Mark Elchardus
Mark Elchardus Hoogleraar sociologie aan de Vrije Universiteit Brussel

INFO : De auteur is hoogleraar sociologie aan de Vrije Universiteit Brussel.

Toen er nog ideologieën waren, troffen me vooral de overeenkomsten tussen het marxisme en het liberalisme. Volgens de eerste zou de staat verdwijnen, ‘wegdeemsteren’ zo formuleerde Marx het, volgens de tweede móést hij verdwijnen. Hij is er nog steeds, groter dan voorheen zelfs, behalve in de Verenigde Staten waar belastingverminderingen inmiddels duizenden mensenlevens hebben geëist. Goed maar dat onze huidige, liberale premier zijn voornemen de staat op te heffen, tijdig heeft opgeborgen. Niet de staat, wel zijn regering lijkt van bij haar aantreden weg te deemsteren. Vakbondsman François Martou vroeg zich daarom luidop af wat onze premier uitspookt, behalve fietsen en op vakantie gaan in Toscane. Zelfs vice-premier Vande Lanotte, die altijd zeer spaarzaam omspringt met woorden, acht het nodig zijn eigen regering de wacht aan te zeggen. Gedaan met wegdeemsteren, tegen 11 oktober moet die regering er staan met, onder meer, een oplossing voor Zaventem, een akkoord over de begroting, een plan voor de financiering van de sociale zekerheid en een doeltreffend beleidsspoor voor het loopbaaneindedebat. De premier vertrok na die waarschuwing meteen naar New York om wereldwijd de oorlog te verklaren aan de armoede. Think global, act local. Het eerste deel van die slogan maakt deze regering alvast tot de hare.

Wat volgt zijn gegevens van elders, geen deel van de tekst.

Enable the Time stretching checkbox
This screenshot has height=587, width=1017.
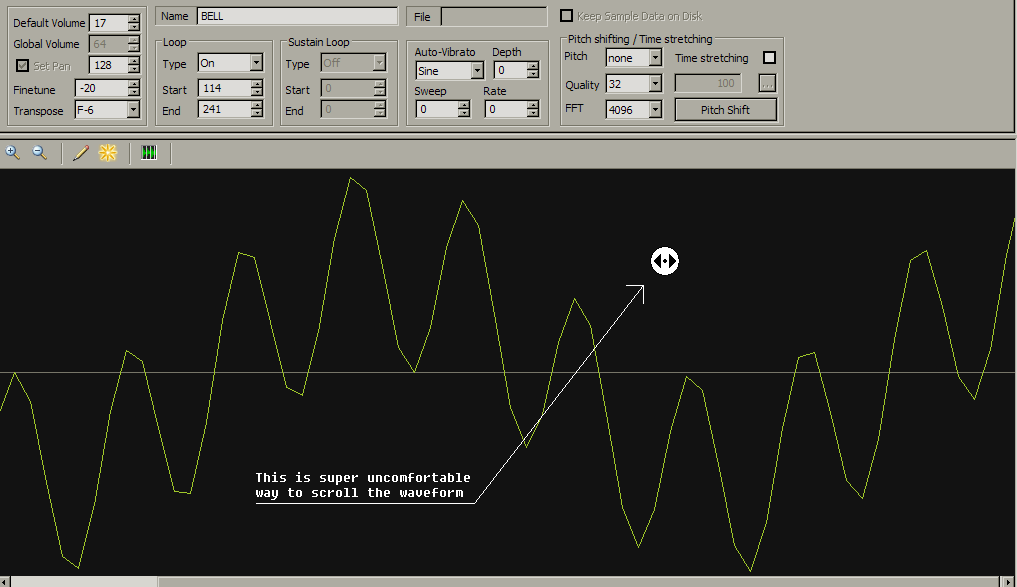[769, 58]
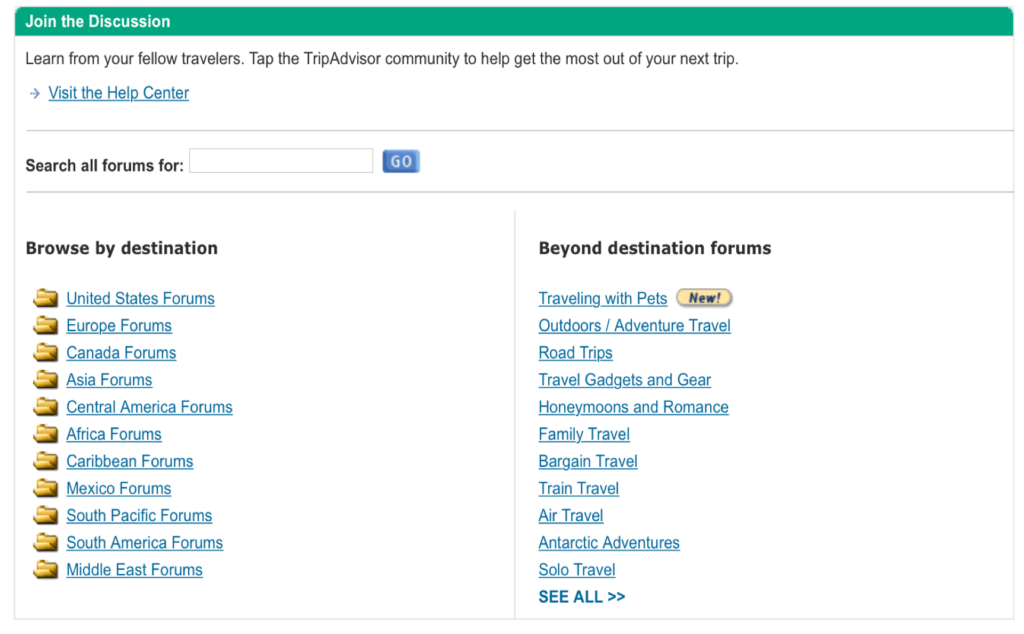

De uitdaging is overweldigend, de tijd – nog een onheilspellende 13 dagen tot de regeringsverklaring – bijzonder kort. Als er iets uit de bus komt dat ernstig kan worden genomen, verdient deze regering bewondering en loyauteit en komen we misschien nog te weten wat paars betekent, niet als mengkleur, maar als project. Het risico is echter groot dat we afstevenen op een fietspadenbeleid, de enige grote beleidsvernieuwing waarmee stedelingen de afgelopen jaren werden geconfronteerd.

Plots liggen ze daar, de fietspaden, geschilderd op het grijze asfalt. Eerst dacht ik dat het om een van die lugubere, maar stichtende campagnes ging. Ik heb dat nog meegemaakt als kind. Op de bomen langs de weg verschenen toen affiches met ‘hier vorig jaar 3 doden’. Toen de afbeeldingen van de witte, platgedrukte fietsen op het asfalt verschenen, dacht ik dat het om een gelijkaardig initiatief ging: werd hier een fietser overreden? Het bleek, tot mijn grote opluchting, niet om gedenktekens te gaan, maar om de markering van een fietsroute. Met een borstel en een pot verf had men razendsnel die klus geklaard. Fietspadenbeleid: de wens wordt werkelijkheid dankzij de kwast. Ze liepen onder de geparkeerde wagens door, maar fietspaden zouden het zijn. Nu lopen de fietspaden zelfs door een eenrichtingsstraat tegen het verkeer in. Dezelfde witte, platgewalste fietsen, maar nu voorafgegaan door twee pijlen om duidelijk aan te geven dat tegen de stroom in mag worden getrapt. Ik heb mijn spiegel aan de passagierskant toegeklapt, ben op een paar millimeter van de geparkeerde wagens gaan rijden en toch verdwenen de witte fietsen onder mijn linkervoorwiel.

Wordt dat soort fietspadenbeleid weldra veralgemeend? Krijgen we maatregelen die symbolisch en communiceerbaar, maar niet werkbaar zijn? Of worden we er binnenkort van overtuigd dat er in feite fietsers, noch auto’s zijn: dat brugpensioen eigenlijk geen probleem is, dat er zich voor de financiering van de sociale zekerheid eigenlijk geen probleem voordoet, dat er eigenlijk begrotingsoverschotten zijn. Nagenoeg zeker is dat de regering blijft; onzeker is met hoeveel recht op respect. Zelden was een agenda zo dwingend. Zelden werd de spanning zo meesterlijk opgebouwd. Zelden heeft een regering zich zo’n duidelijk tussentijdse evaluatie opgelegd. Alvast de democratie heeft daar baat bij.